The balanced diet challenge
If you are a vegan, you will no doubt know how hard it can be to ensure that you are getting all of the vitamins, minerals and other essential nutrients that you need on a daily basis, as a result of the dietary restrictions involved in your chosen lifestyle.
Plant-based diets, while certainly capable of being fully balanced and (in many cases) healthier than the average meat-eater’s diet, can pose certain challenges that vegans should bear in mind – particularly if their aim is to achieve optimal health and nutrition.
For example, watching out for low intake of high quality protein, as well as deficiencies in vitamin B12, calcium, iron, zinc and Omega 3 oils (the so-called “healthy fats”). This is because these and certain other nutrients are found primarily in animal products, or are not absorbed as effectively in their plant form.
Vegan meal plan
So what is a health-conscious vegan to do? Well, recognising the potential pitfalls mentioned above is a great first step, because you can then take action to ensure that you have a healthy, well-balanced vegan diet.
To help achieve this, many people choose to follow a meal plan that is specifically designed to reflect both the benefits and challenges of a vegan lifestyle – particularly in the early stages, before this pattern of eating becomes second nature.
Coupled with exercising regularly, drinking plenty of pure water and watching your weight (something which should follow naturally from this type of diet in any case), vegan diets can be perfectly healthy – not to mention highly alkalising!
Some of the main nutrients for inclusion in such a meal plan have already been mentioned above, but you may wish to consult a nutritionist. Similarly, it is always advisable to consult your doctor before radically changing your diet (especially if you are pregnant, ill or on medication).
However, it is worth giving a brief mention to protein specifically, given the prominent role it plays in the everyone’s – not just vegans.
Protein for vegans
Nutritional guidelines recommend that between 10% and 15% of a person’s total calorie intake should come from protein. It is an essential nutrient, involved in almost every process in the body, but is particularly important for maintaining muscle and bone mass, for growth and recovery, for keeping the immune system strong and for preventing fatigue.

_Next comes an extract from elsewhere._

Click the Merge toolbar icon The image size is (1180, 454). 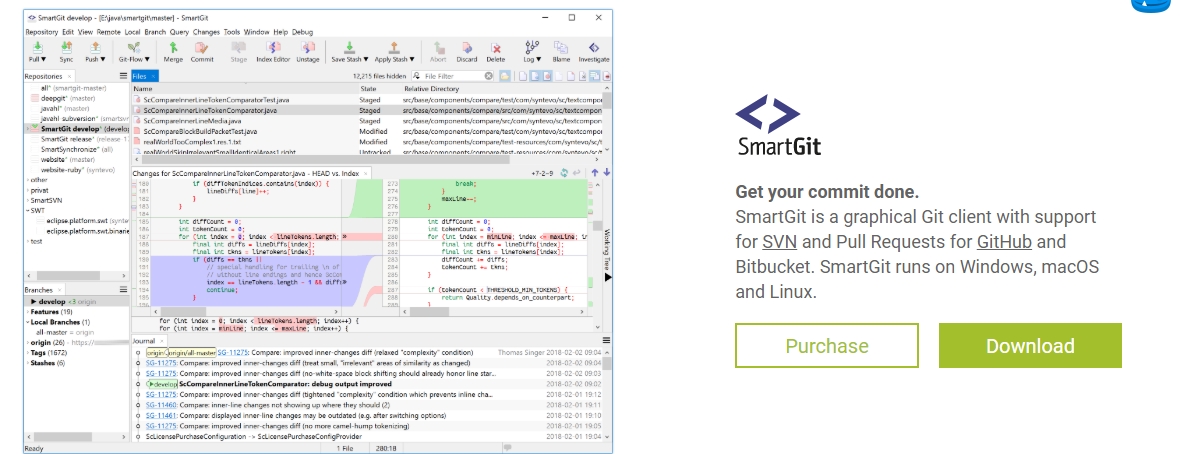point(173,50)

It can be a challenge for vegans to get enough protein, given the fact that animal products are the traditional high-protein food sources. And it’s also important to bear in mind that the quality of the protein is just as important as the quantity.
As such, even where vegan protein sources are identified, it is important to ensure that these are high-quality sources (or clever combinations), which provide the body with the correct profile of amino acids – the building blocks of protein.
While some amino acids can be manufactured by the body, some (known as essential amino acids) have to be obtained externally from the diet. Many plant-based protein foods contain only some of these acids, which could mean a potential deficiency over the long-term without a balanced diet.
It is therefore important to identify what are called “complete” plant-based protein sources, which contain all of the essential amino acids. Alternatively, you can plan your meals with different combinations of plant proteins, which together provide you with the full complement of amino acids.
Some excellent examples of plant-based proteins include: soy, legumes, nuts and seeds. Wheatgrass, quinoa, hemp and pea protein are also particularly good sources and are available in concentrated form as powders or food based supplements.
Plant protein powders and meal shakes
With the time constraints of the modern lifestyle, it can be easier said than done to prepare a fully balanced vegan meal three times a day, with the perfect amino acid profile and highest quality protein in the correct quantities.
Their element of convenience, along with reassurance about the level and type of protein being provided, is therefore one of the main reasons why so many vegans choose to supplement their diet with plant-based protein powders and/or meal shakes.
High quality supplements offer a quick and easy means of boosting the nutritional content of any vegan diet, not just in terms of complete protein, but also in terms of a broad spectrum of other essential vitamins, minerals and nutrients.
Don’t have the time to grow your own wheatgrass and then juice it three times a day? The powder form can supply you with concentrated levels of this first class protein source in moments, as and when you need it. And there are several different options available if wheatgrass is not to your liking!
Simply mix your vegan protein powder with the liquid of your choice and go, or if you’re not a fan of green drinks, disguise the taste by adding fruit, berries or vegetables for a healthy smoothie.
Of course, while they may be a little harder to source, the benefit of plant-based sources of protein over traditional animal-based sources is that they tend to be far lower in saturated fats and contaminants (such as hormones, antibiotics etc), while higher in other nutrients (such as fibre, antioxidants and phyto-nutrients). Better for the body, and the waistline too!
So do a little planning in advance, undertake a little research and eat smart. You’ll then soon be on your way to a healthy vegan diet in no time.